With cohorts attending courses in New York and London, Gautschi explained that though the veterans will be indoctrinated into the contemporary context of business, they’ll also explore critical thinking through the reading of literature and plays.
“The whole program is very motivated by the Jesuit approach,” he said.
After four weeks of the basics, students begin a social immersion project where they work with a disadvantaged population through a non profit or NGO.
Gautschi said that while the social immersion aspect also exemplifies the Jesuit mission, it also holds practical implications for vets adjusting to civilian life, particularly for those who saw combat and witnessed human suffering.
“Coming back to the comfort of the UK or the U.S., vets have got to understand that the kinds of problems [they saw in battle]persist even here in our own society,” he said. “Vets can apply a lot of their experiences, perspectives and even they’re training to a disadvantaged population.”
Finally, students get to what Gautschi called the “enterprise builder” part of the program.
“That’s the guts of it,” he said. “For about five months they work with their ideas to see if they can commercialize them and build a business around it.”
Students will be coached by mentors through the GBA network, and GBA students will be drafted to take part. The vets will also get subject matter experts to help them “bone up areas they need help with.”
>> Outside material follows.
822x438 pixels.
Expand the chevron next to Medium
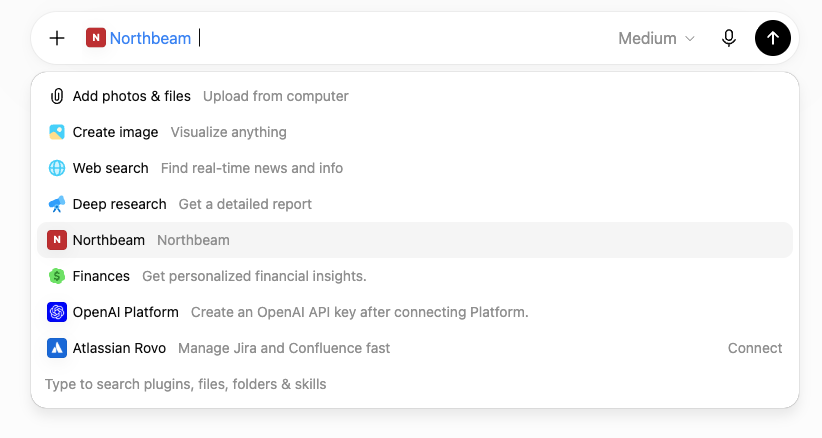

Finally they get to stage four, which he called the forum, where vets practice presenting their business ideas to a forum of critics who challenge them. There they learn how to articulate elevator pitches. The last component allows students to pitch to an audience of prospective investors seeking to invest in veteran-related startups.
“The whole concept of the university is that we want to learn from each other,” said Gautschi. “Those veterans who are coming into this exercise are going to teach us as much as we teach them.”